Write a program to read two strings and report whether the strings are equal. If not, report which of the two is larger. Now, change the program to report whether the strings have the same length, and if not, report which is longer.

I have used a variable choice to switch between the program i.e whether to check strings are equal or not.
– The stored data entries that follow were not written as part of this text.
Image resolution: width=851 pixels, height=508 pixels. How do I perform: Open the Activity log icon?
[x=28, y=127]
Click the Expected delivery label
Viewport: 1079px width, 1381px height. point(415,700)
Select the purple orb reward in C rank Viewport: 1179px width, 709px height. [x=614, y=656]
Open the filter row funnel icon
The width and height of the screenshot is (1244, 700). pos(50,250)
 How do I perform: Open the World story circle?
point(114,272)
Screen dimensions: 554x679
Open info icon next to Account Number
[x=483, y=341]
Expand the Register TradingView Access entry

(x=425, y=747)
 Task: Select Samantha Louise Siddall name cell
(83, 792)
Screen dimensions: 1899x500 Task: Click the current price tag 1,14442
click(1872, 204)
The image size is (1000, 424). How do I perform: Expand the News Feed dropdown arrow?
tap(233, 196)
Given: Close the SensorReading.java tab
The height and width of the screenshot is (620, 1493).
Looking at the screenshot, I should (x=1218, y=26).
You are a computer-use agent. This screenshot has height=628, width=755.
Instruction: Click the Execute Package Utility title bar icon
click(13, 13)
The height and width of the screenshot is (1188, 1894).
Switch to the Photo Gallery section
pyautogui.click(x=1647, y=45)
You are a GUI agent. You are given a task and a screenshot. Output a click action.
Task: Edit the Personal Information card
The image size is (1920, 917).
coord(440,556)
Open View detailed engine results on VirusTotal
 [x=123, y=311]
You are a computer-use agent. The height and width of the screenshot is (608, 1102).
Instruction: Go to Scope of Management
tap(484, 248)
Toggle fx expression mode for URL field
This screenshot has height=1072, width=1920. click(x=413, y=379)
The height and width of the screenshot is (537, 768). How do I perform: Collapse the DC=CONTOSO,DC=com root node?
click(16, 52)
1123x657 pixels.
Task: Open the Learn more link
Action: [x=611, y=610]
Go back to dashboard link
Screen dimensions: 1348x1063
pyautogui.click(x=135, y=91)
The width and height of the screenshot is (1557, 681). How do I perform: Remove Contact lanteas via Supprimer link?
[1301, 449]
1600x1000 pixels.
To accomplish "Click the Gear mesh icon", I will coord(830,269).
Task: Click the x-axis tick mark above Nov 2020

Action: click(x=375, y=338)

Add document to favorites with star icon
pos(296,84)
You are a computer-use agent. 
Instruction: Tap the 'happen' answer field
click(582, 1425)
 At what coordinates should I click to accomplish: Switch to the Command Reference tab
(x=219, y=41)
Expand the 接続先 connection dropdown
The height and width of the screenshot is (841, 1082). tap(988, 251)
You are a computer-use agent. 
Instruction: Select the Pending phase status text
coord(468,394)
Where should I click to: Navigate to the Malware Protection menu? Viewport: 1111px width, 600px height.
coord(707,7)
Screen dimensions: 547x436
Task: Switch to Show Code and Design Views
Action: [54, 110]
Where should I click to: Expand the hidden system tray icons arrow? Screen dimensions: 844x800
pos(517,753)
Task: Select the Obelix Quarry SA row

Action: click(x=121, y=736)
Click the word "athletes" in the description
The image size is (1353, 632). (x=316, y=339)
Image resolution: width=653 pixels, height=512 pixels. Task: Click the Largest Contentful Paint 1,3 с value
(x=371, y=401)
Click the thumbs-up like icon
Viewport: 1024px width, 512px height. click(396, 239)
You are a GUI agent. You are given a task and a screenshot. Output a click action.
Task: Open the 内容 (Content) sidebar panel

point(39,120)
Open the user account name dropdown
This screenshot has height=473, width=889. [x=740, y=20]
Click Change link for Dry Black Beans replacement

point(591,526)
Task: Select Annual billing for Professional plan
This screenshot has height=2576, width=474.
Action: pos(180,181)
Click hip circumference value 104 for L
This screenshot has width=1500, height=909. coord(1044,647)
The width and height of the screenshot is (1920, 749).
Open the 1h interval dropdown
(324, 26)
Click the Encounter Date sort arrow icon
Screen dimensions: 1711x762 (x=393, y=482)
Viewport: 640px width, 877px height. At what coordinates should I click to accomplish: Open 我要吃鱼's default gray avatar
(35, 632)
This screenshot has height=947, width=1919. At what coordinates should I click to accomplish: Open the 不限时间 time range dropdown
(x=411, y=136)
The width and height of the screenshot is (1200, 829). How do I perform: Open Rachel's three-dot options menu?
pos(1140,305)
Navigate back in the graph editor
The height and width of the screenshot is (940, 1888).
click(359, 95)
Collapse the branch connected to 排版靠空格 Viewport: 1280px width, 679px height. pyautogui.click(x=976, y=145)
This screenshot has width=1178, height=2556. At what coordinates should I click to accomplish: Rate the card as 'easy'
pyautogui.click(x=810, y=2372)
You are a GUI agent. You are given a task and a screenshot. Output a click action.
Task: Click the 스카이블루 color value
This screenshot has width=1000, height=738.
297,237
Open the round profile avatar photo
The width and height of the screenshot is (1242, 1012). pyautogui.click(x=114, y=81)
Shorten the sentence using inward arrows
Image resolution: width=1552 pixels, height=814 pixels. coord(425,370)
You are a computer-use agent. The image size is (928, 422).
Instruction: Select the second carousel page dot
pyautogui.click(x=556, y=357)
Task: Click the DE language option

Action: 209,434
Or to check whether the strings have same length or not.

#include<iostream>
using namespace std;
int main(){
  char choice;
  cout<<"Please enter choice"<<endl<<"For Larger press (L) and for longer press (l) "<<endl;
  cin>>choice;
  
  string s1, s2 ;
  getline(cin,s1);
  getline(cin,s2);
  if(choice=='L'){
  if(s1!=s2){
    if(s1>s2) {
      cout << "string which is larger is : " <<s1<<endl;
    }
    else{
      cout<<"string which is larger is : " <<s2<<endl;
    }
  }
  else{
    cout<<"Both strings are equal "<<endl ;
  }
  }
  else if (choice == 'l'){
    if(s1.size() != s2.size()){
      if(s2.size()> s1.size()){
    cout<<"Longer string : "<<s2<<endl;
      }
      else {
    cout<<"Longer string : " << s1<<endl;
      }
    }
    else {
      cout<<"Both strings have same length" <<endl;
    }
  }
  else{
    cerr<<"wrong input!! "<<endl;
    return -1;
  }
  
  return 0;
}
    

but when I'm compiling the program, It is only taking input of string s1 and not taking input of string s2.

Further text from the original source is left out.